*** Material supplied ***

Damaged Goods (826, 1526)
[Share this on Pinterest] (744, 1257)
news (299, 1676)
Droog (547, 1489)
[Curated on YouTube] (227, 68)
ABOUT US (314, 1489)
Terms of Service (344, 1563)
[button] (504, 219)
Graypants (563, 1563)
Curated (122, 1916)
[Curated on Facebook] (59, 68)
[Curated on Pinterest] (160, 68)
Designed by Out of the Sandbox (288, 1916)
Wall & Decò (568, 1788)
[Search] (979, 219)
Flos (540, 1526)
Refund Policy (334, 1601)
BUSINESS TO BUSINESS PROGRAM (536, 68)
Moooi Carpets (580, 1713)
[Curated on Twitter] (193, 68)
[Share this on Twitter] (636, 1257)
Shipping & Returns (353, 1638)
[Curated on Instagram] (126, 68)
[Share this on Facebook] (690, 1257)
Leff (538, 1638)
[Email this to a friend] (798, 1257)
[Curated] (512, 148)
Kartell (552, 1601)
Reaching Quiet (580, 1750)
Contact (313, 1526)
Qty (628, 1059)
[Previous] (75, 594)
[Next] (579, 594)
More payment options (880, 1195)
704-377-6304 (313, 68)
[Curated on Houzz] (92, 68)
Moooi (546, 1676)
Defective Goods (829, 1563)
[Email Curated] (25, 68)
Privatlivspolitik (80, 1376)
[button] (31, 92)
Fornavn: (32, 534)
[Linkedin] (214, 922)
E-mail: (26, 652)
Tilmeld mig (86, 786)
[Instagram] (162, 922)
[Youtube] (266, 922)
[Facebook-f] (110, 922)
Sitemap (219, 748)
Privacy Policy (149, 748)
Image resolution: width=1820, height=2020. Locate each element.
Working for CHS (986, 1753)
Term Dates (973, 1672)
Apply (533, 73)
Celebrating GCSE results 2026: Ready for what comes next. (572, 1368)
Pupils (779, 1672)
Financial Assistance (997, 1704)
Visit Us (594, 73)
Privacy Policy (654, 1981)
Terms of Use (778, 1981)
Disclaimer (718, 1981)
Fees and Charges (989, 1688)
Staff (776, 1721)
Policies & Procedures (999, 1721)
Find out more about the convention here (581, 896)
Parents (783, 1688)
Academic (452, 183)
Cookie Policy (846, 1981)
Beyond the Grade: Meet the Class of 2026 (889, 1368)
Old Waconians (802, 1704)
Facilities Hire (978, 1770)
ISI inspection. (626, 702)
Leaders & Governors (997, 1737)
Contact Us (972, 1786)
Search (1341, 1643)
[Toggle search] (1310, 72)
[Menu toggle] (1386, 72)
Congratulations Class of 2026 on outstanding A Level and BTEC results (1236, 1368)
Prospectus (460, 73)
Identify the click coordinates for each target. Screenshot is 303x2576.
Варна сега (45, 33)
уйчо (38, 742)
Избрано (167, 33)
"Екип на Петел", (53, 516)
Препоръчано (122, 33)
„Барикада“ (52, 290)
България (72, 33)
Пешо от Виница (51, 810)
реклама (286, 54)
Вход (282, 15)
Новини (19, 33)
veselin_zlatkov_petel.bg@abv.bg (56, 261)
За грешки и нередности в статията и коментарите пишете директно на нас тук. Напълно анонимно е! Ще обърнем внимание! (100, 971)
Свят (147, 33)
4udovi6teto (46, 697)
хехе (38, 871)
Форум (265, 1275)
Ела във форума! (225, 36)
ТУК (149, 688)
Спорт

*** End of Material supplied ***

### About this task
Reproduce the entries exactly, starting at their first line and stopping after the line with "Designed by Out of the Sandbox (288, 1916)".

### Answer space
Damaged Goods (826, 1526)
[Share this on Pinterest] (744, 1257)
news (299, 1676)
Droog (547, 1489)
[Curated on YouTube] (227, 68)
ABOUT US (314, 1489)
Terms of Service (344, 1563)
[button] (504, 219)
Graypants (563, 1563)
Curated (122, 1916)
[Curated on Facebook] (59, 68)
[Curated on Pinterest] (160, 68)
Designed by Out of the Sandbox (288, 1916)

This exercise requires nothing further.